**EXERCISE DATA:**
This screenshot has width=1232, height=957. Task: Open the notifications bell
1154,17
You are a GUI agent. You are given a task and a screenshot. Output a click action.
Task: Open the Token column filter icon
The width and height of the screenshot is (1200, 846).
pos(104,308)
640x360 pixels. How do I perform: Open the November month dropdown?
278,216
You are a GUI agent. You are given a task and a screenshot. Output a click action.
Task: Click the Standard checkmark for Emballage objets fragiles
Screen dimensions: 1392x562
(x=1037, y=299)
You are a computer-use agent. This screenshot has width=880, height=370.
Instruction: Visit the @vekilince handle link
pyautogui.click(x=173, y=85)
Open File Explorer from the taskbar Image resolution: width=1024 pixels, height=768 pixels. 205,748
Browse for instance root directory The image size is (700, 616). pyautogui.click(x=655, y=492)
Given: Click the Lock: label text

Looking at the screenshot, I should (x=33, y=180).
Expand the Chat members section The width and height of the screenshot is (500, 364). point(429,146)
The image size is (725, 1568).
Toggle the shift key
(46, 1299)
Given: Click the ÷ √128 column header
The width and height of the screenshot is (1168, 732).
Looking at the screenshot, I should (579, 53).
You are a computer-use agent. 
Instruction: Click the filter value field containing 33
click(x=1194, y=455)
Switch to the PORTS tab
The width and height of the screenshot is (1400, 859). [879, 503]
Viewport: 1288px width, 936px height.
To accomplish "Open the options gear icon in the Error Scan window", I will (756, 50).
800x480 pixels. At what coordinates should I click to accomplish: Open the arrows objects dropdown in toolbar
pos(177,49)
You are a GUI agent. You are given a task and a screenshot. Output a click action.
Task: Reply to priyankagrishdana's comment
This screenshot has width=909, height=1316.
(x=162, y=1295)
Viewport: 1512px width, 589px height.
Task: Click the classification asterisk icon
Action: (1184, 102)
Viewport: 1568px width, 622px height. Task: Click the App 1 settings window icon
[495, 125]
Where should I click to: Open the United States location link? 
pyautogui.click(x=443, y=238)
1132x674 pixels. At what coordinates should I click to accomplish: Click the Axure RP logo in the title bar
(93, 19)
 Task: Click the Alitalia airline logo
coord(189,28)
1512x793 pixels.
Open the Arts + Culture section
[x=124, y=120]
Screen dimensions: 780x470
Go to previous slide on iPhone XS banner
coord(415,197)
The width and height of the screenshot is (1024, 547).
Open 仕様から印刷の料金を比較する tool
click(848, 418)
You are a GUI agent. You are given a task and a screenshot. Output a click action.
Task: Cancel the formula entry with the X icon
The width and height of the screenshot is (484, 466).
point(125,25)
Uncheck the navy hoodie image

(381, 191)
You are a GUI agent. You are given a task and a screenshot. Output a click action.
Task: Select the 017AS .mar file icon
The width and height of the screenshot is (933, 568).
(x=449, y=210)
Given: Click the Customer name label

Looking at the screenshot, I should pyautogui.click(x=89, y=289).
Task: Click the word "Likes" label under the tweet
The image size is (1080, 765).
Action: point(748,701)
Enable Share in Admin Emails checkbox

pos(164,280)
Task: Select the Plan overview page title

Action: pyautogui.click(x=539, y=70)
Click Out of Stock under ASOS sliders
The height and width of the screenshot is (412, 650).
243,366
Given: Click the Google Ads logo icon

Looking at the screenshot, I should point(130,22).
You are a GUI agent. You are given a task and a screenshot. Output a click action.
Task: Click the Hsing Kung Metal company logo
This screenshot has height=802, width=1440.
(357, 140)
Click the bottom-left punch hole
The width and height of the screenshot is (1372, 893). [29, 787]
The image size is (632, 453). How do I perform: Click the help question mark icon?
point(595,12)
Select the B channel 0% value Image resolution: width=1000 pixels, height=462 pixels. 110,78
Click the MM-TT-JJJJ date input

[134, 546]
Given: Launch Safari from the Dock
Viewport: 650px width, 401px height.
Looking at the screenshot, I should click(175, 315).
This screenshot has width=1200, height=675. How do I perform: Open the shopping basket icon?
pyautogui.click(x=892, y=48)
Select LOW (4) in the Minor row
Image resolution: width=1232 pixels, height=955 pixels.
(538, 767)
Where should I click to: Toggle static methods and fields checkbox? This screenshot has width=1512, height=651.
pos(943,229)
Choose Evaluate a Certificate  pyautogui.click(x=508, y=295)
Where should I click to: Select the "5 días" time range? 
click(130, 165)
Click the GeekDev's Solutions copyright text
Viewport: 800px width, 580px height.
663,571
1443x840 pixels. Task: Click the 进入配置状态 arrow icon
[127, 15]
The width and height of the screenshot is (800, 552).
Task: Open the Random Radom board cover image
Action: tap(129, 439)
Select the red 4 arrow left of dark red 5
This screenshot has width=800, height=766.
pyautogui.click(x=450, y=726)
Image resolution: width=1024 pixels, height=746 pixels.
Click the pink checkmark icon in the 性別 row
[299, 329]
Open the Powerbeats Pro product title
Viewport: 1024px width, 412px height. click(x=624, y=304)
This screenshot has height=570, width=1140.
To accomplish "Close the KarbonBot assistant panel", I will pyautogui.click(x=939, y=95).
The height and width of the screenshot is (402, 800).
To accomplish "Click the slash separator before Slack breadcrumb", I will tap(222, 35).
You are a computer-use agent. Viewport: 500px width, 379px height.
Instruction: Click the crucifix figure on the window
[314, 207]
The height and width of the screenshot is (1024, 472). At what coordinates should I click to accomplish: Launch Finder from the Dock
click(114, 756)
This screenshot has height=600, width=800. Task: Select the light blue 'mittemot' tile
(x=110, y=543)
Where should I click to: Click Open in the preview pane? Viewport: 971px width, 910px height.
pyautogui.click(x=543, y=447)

**WHAT TO DO:** Transcribe the data above so that every line matches exactly.

**ANSWER BOX:**
This screenshot has width=1232, height=957. Task: Open the notifications bell
1154,17
You are a GUI agent. You are given a task and a screenshot. Output a click action.
Task: Open the Token column filter icon
The width and height of the screenshot is (1200, 846).
pos(104,308)
640x360 pixels. How do I perform: Open the November month dropdown?
278,216
You are a GUI agent. You are given a task and a screenshot. Output a click action.
Task: Click the Standard checkmark for Emballage objets fragiles
Screen dimensions: 1392x562
(x=1037, y=299)
You are a computer-use agent. This screenshot has width=880, height=370.
Instruction: Visit the @vekilince handle link
pyautogui.click(x=173, y=85)
Open File Explorer from the taskbar Image resolution: width=1024 pixels, height=768 pixels. 205,748
Browse for instance root directory The image size is (700, 616). pyautogui.click(x=655, y=492)
Given: Click the Lock: label text

Looking at the screenshot, I should (x=33, y=180).
Expand the Chat members section The width and height of the screenshot is (500, 364). point(429,146)
The image size is (725, 1568).
Toggle the shift key
(46, 1299)
Given: Click the ÷ √128 column header
The width and height of the screenshot is (1168, 732).
Looking at the screenshot, I should (579, 53).
You are a computer-use agent. 
Instruction: Click the filter value field containing 33
click(x=1194, y=455)
Switch to the PORTS tab
The width and height of the screenshot is (1400, 859). [879, 503]
Viewport: 1288px width, 936px height.
To accomplish "Open the options gear icon in the Error Scan window", I will (756, 50).
800x480 pixels. At what coordinates should I click to accomplish: Open the arrows objects dropdown in toolbar
pos(177,49)
You are a GUI agent. You are given a task and a screenshot. Output a click action.
Task: Reply to priyankagrishdana's comment
This screenshot has width=909, height=1316.
(x=162, y=1295)
Viewport: 1512px width, 589px height.
Task: Click the classification asterisk icon
Action: (1184, 102)
Viewport: 1568px width, 622px height. Task: Click the App 1 settings window icon
[495, 125]
Where should I click to: Open the United States location link? 
pyautogui.click(x=443, y=238)
1132x674 pixels. At what coordinates should I click to accomplish: Click the Axure RP logo in the title bar
(93, 19)
 Task: Click the Alitalia airline logo
coord(189,28)
1512x793 pixels.
Open the Arts + Culture section
[x=124, y=120]
Screen dimensions: 780x470
Go to previous slide on iPhone XS banner
coord(415,197)
The width and height of the screenshot is (1024, 547).
Open 仕様から印刷の料金を比較する tool
click(848, 418)
You are a GUI agent. You are given a task and a screenshot. Output a click action.
Task: Cancel the formula entry with the X icon
The width and height of the screenshot is (484, 466).
point(125,25)
Uncheck the navy hoodie image

(381, 191)
You are a GUI agent. You are given a task and a screenshot. Output a click action.
Task: Select the 017AS .mar file icon
The width and height of the screenshot is (933, 568).
(x=449, y=210)
Given: Click the Customer name label

Looking at the screenshot, I should pyautogui.click(x=89, y=289).
Task: Click the word "Likes" label under the tweet
The image size is (1080, 765).
Action: point(748,701)
Enable Share in Admin Emails checkbox

pos(164,280)
Task: Select the Plan overview page title

Action: pyautogui.click(x=539, y=70)
Click Out of Stock under ASOS sliders
The height and width of the screenshot is (412, 650).
243,366
Given: Click the Google Ads logo icon

Looking at the screenshot, I should point(130,22).
You are a GUI agent. You are given a task and a screenshot. Output a click action.
Task: Click the Hsing Kung Metal company logo
This screenshot has height=802, width=1440.
(357, 140)
Click the bottom-left punch hole
The width and height of the screenshot is (1372, 893). [29, 787]
The image size is (632, 453). How do I perform: Click the help question mark icon?
point(595,12)
Select the B channel 0% value Image resolution: width=1000 pixels, height=462 pixels. 110,78
Click the MM-TT-JJJJ date input

[134, 546]
Given: Launch Safari from the Dock
Viewport: 650px width, 401px height.
Looking at the screenshot, I should click(175, 315).
This screenshot has width=1200, height=675. How do I perform: Open the shopping basket icon?
pyautogui.click(x=892, y=48)
Select LOW (4) in the Minor row
Image resolution: width=1232 pixels, height=955 pixels.
(538, 767)
Where should I click to: Toggle static methods and fields checkbox? This screenshot has width=1512, height=651.
pos(943,229)
Choose Evaluate a Certificate  pyautogui.click(x=508, y=295)
Where should I click to: Select the "5 días" time range? 
click(130, 165)
Click the GeekDev's Solutions copyright text
Viewport: 800px width, 580px height.
663,571
1443x840 pixels. Task: Click the 进入配置状态 arrow icon
[127, 15]
The width and height of the screenshot is (800, 552).
Task: Open the Random Radom board cover image
Action: tap(129, 439)
Select the red 4 arrow left of dark red 5
This screenshot has width=800, height=766.
pyautogui.click(x=450, y=726)
Image resolution: width=1024 pixels, height=746 pixels.
Click the pink checkmark icon in the 性別 row
[299, 329]
Open the Powerbeats Pro product title
Viewport: 1024px width, 412px height. click(x=624, y=304)
This screenshot has height=570, width=1140.
To accomplish "Close the KarbonBot assistant panel", I will pyautogui.click(x=939, y=95).
The height and width of the screenshot is (402, 800).
To accomplish "Click the slash separator before Slack breadcrumb", I will tap(222, 35).
You are a computer-use agent. Viewport: 500px width, 379px height.
Instruction: Click the crucifix figure on the window
[314, 207]
The height and width of the screenshot is (1024, 472). At what coordinates should I click to accomplish: Launch Finder from the Dock
click(114, 756)
This screenshot has height=600, width=800. Task: Select the light blue 'mittemot' tile
(x=110, y=543)
Where should I click to: Click Open in the preview pane? Viewport: 971px width, 910px height.
pyautogui.click(x=543, y=447)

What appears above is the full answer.